Ciel de pierre et de plomb: voûte surbaissée d’une crypte immense […]. Depuis combien de temps cherche-t-il les pèlerins de la nuit? Ces escaliers en spirale et ces tunnels en pente qui trouent l’espace […]. Des surfaces de roches ou de glaise molle s’inclinent sans fin, s’agitent sous la plante de ses pieds comme une onde.

Le talent de Brossard pour évoquer l’exacerbation des sens est véritable, particulièrement lorsque l’écrivain décrit des scènes horrifiques et funestes (le soir des violences, par exemple, cérémonie au cours de laquelle, pour faire chuter la démographie des quartiers périphériques, mères et enfants s’immolent dans l’arène).

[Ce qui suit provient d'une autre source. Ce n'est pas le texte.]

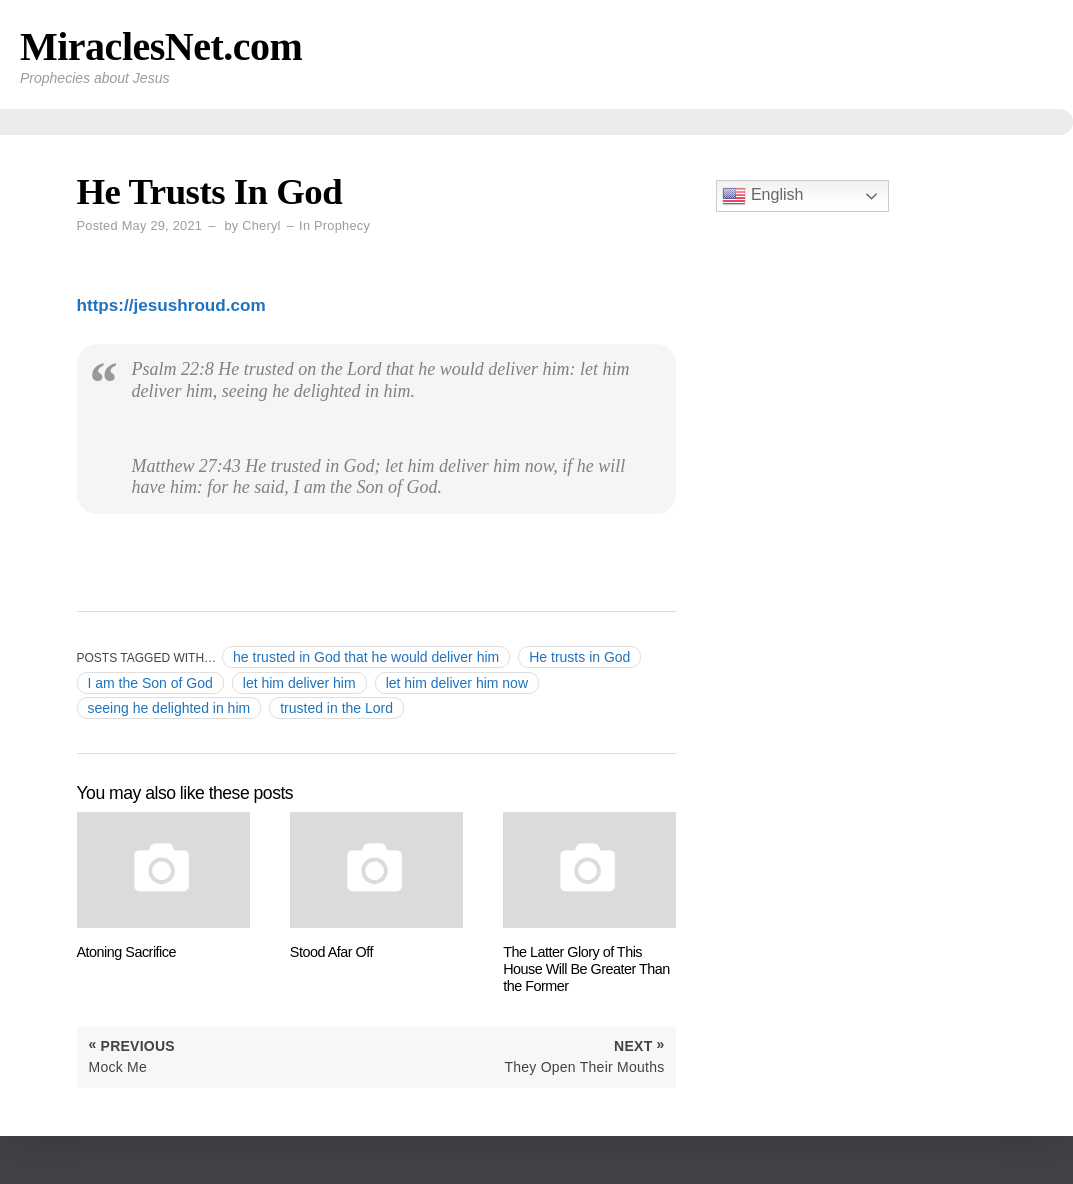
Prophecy (342, 225)
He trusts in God (579, 657)
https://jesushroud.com (171, 305)
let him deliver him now (457, 683)
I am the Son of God (150, 683)
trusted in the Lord (336, 708)
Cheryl (261, 225)
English (762, 196)
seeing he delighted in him (169, 708)
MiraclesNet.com (161, 46)
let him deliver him (299, 683)
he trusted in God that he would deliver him (366, 657)
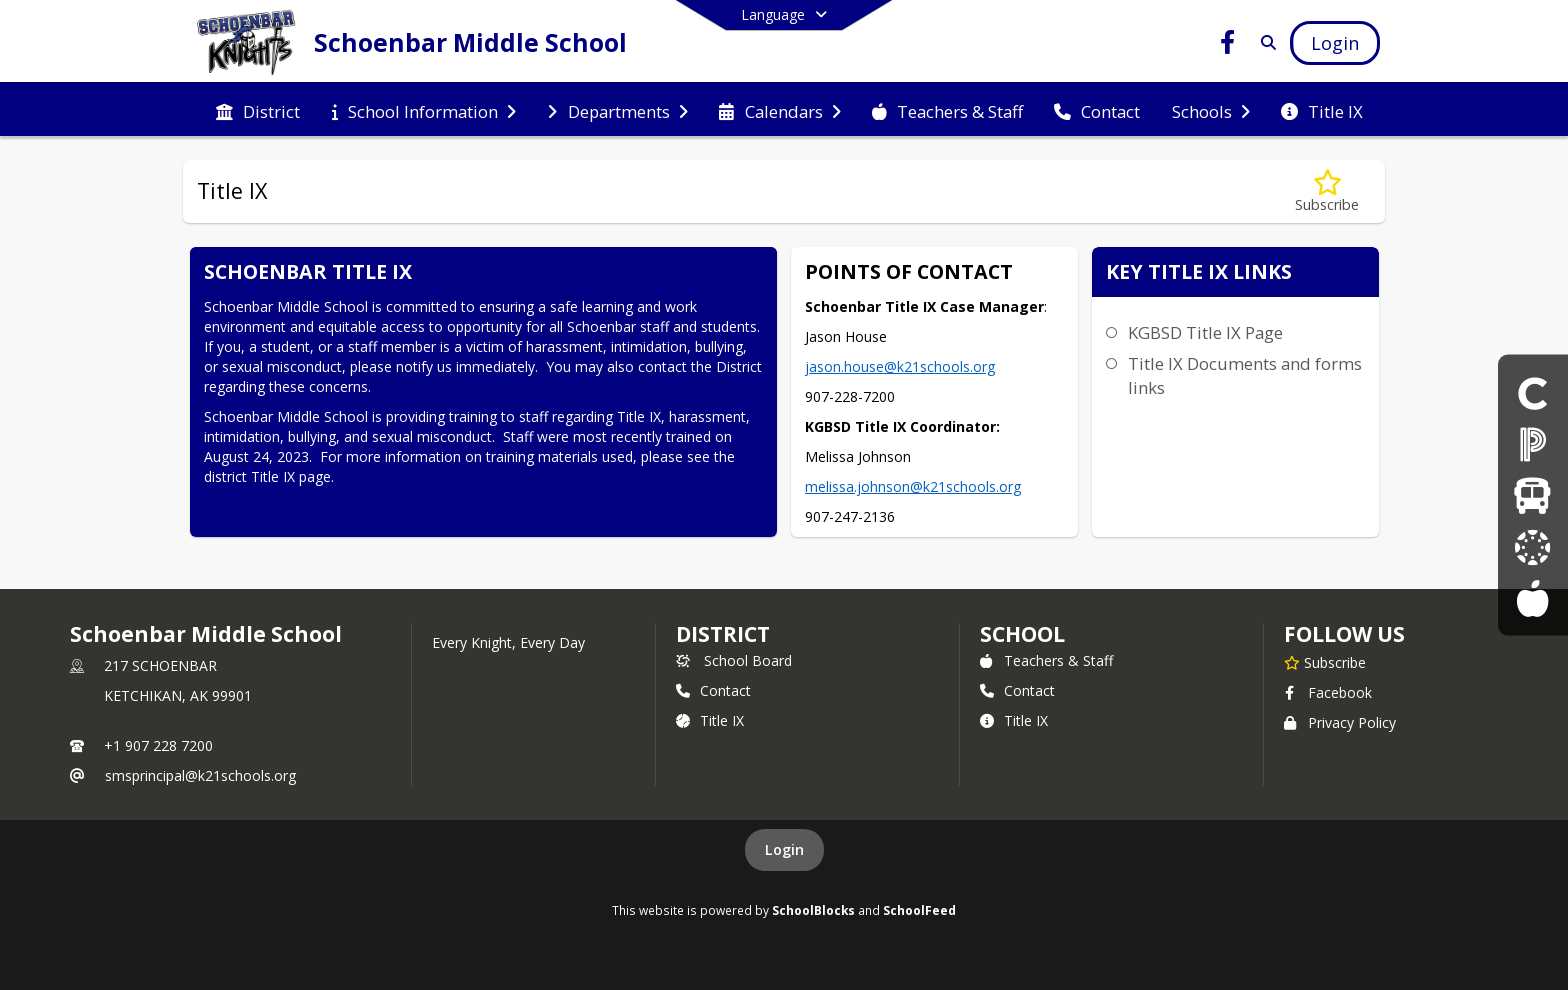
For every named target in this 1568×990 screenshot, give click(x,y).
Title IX (710, 720)
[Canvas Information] (1533, 546)
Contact (713, 690)
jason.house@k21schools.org (900, 366)
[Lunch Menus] (1532, 597)
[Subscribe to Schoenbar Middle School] (1325, 662)
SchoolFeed (919, 910)
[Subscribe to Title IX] (1327, 191)
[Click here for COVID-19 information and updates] (1533, 391)
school (1022, 634)
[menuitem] (258, 110)
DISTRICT (723, 634)
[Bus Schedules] (1532, 494)
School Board (734, 660)
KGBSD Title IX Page (1205, 332)
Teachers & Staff (1046, 660)
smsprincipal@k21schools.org (200, 775)
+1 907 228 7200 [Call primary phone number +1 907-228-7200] (158, 745)
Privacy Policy (1340, 722)
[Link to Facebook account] (1228, 45)
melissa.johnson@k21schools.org (913, 486)
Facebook (1328, 692)
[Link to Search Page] (1264, 42)
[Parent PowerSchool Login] (1533, 443)
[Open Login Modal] (1335, 43)
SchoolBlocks (813, 910)
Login (784, 849)
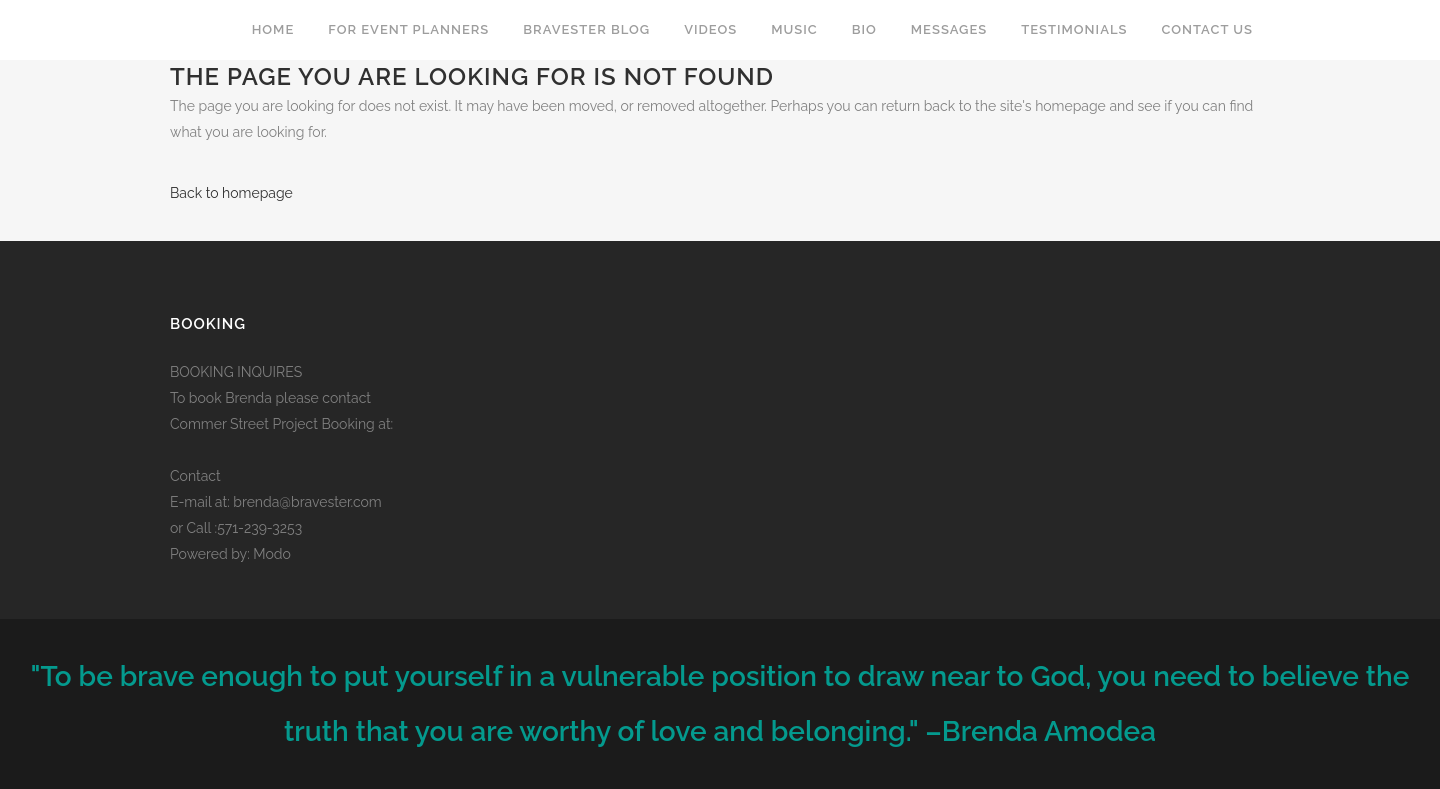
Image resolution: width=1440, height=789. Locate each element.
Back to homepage (231, 193)
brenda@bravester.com (307, 502)
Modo (272, 554)
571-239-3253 (259, 528)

La passion et l’impétuosité sont de surcroît l’apanage de la majorité des personnages, au premier chef Adakhan, dont nous pourrions toutefois déplorer que toutes les héroïnes féminines, à l’image d’un cliché bien connu du roman d’aventures, succombent tôt ou tard à son charme viril, à la manière d’un programme annoncé. Ne dit-il pas lui-même de Lhianatha, sa première conquête: «Tout cela est trop parfait, que va-t-il nous arriver?»

«Le désert croît. Malheur à qui porte en lui le désert 2»

L’Oiseau de feu est indéniablement à replacer dans son époque, c’est-à-dire dans la consolidation d’une science-fiction québécoise du début des années 1990. En ce sens, la pentalogie est un passage important, un pèlerinage nécessaire (pour rester dans l’imagerie de l’Ancien Testament convoquée par Brossard) pour qui souhaite comprendre les assises de la science-fiction d’ici. Une fresque à lire comme un enivrant appel vers l’exil, en direction d’une «planète en fuite qui vient à [notre] rencontre».♦

  • 1. p.1794. Et que dire de l’emploi de la graphie «pâwhâz»?
  • 2. Ernst Jünger, Traité du rebelle, cité par Jacques Brossard (p.1151).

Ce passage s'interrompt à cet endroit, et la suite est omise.